McDonalds predicts their delivery business alone will amount to $4,000,000,000 in revenue by the end of 2019.

This was a direct shot at Burker King who was considered to be light years ahead of McDonalds.

 5. Now for the tech elements, dear reader. Intellectually, Easterbrook sees the McDonalds unit as a huge data processor which he intends to fill with machine learning and mobile technology.

This shows up as ordering kiosks that not only take orders, they suggest upselling additions (some based on the outside weather conditions — who doesn’t want a nice hot latte on a cold autumn day?) while they remember customers.

Coupled with license-plate scanners, they are trying to place a face on every customer.

Ultimately, they will try to configure repeat orders from the data acquired about repeat customers.

 6. McDonalds was one of Apple’s first Apple Pay Mobile Payment System Launch Partners — a deal Easterbrook cut with Tim Cook when Easterbrook was the Global Chief Brand Officer of McDonalds a year before he took over as CEO.

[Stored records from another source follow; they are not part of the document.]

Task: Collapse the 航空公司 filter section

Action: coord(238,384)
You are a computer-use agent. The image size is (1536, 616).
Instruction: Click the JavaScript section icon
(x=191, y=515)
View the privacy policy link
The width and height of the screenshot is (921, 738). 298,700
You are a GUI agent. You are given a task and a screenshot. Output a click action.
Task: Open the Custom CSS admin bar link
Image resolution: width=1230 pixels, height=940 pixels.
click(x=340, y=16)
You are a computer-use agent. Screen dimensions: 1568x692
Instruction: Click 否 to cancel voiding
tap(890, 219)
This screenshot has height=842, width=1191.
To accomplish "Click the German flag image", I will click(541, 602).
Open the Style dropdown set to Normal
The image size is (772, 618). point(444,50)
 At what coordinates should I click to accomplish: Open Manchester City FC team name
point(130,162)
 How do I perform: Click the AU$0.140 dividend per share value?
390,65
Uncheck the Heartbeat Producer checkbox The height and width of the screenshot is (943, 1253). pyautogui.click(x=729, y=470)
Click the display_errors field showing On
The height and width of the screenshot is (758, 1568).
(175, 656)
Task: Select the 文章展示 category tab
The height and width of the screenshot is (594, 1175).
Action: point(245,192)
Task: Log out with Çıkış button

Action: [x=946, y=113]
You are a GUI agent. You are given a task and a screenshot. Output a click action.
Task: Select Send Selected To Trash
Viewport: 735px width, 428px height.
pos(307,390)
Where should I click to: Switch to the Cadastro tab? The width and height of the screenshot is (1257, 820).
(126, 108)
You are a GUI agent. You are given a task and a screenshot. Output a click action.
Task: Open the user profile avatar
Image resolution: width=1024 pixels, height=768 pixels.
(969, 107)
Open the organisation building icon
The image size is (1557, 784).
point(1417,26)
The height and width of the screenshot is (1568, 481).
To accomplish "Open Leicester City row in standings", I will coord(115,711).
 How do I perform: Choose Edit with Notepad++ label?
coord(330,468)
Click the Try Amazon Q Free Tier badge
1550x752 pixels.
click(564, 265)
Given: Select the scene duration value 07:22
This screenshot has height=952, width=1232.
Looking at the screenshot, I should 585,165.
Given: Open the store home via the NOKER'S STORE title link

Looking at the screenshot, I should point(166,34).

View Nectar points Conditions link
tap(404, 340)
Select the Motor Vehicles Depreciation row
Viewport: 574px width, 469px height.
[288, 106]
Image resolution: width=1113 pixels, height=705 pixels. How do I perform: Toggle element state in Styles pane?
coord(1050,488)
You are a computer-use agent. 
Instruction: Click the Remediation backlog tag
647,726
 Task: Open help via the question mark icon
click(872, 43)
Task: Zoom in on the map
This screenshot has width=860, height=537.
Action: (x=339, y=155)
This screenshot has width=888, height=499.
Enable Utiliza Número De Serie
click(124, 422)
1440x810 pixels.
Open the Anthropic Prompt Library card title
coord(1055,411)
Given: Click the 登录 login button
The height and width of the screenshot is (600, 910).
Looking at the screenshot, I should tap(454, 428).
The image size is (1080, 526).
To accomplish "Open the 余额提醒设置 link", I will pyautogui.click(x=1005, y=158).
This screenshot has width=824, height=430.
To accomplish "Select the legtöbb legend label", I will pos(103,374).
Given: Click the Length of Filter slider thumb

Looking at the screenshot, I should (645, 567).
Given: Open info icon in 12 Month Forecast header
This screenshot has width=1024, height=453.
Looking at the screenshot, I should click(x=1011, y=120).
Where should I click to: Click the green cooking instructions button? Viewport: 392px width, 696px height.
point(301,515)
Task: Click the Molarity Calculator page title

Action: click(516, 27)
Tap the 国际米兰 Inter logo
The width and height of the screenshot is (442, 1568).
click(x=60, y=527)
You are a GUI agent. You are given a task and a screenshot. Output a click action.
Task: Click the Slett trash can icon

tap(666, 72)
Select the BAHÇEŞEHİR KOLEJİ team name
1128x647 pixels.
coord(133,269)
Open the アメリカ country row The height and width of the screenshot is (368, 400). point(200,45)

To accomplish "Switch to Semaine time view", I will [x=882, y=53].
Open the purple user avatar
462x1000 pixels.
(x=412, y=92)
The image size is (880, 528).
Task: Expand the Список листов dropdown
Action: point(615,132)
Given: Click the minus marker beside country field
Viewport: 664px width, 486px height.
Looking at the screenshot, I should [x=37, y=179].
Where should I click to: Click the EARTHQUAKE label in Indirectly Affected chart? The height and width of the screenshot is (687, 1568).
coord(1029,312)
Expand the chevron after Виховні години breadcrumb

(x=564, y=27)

 7. McDonald’s has launched the “Experience of the Future” program which attempts to totally reimagine the operating unit. In addition to the ordering kiosks, new furniture, a fresher more modern look, McDonald’s introduced a granular level of customization — such as adding more sauce or bacon to a Big Mac.

McDonalds has offered to put up 55% of the capital required to make this transformation. Huuuuuge undertaking that has already taken root.

 8. McDonalds now offers curb-side pickup on To Go orders. When your cell phone arrives within 300′ of the store, the order you placed using the McDonald’s app springs to life on the store order list.

This is automated. No humans involved. A McDonalds worker brings your order to you.

Sounds good, Big Red Car, but is it really tech?

Yes, dear reader, the company is really doing this.

In March 2019, McDonalds acquired artificial intelligence startup Dynamic Yield (NYC and Tel Aviv) for $300MM. Already the company is working on predictive software the likes of which drive Amazon, Netflix and their impulse buying revenue driver.

In April 2019, McDonalds acquired a small piece of Plexure Group, Ltd, a New Zealand mobile app vendor that is focused on tailored offerings and loyalty programs. 

McDonalds just announced it is buying Silicon Valley jewel Apprente, Inc. a voice recognition company. This is seen as providing an opportunity to translate digital orders into verbal instructions for kitchen staff as well as allowing customers to talk their order onto the order board.

That’s three solid acquisitions in a six month period. Every one of them has a digital thrust to push McDonalds toward technology that is customer service, ease of order entry, or labor reduction oriented.

Easterbrook is the driver behind all of this. He says, “In the modern day, the fast eats the slow.”

Is it all rosy, Big Red Car?

No, dear reader, nothing is all rosy. What is good is significant revenue growth and that stock price.

What is creating friction is unhappy franchisees who are balking at large capital expenditures.

In addition, McDonalds gets a lot of flack for low, entry level wages averaging less than $11/hour. This is garnering political attention. Clearly, this is one reason why McDonalds is trying to automate and eliminate labor.

Oh, yes, lest we forget — incredible artisan burger competition. But, on this front, McDonald’s positions itself as the cheaper, almost-as-good alternative.

So, there you have it, dear reader. McDonalds stock is indicating a favorable reaction, but it is a work in progress and a lot of that work is tech based.

But, hey, what the Hell do I really know anyway? I’m just a Big Red Car.

Then, of course, you have the new McDonalds Salesman-in-Chief. Hail to the chief!

What is it going to take to put you in a nice, juicy McDonalds Quarter Pounder with fries?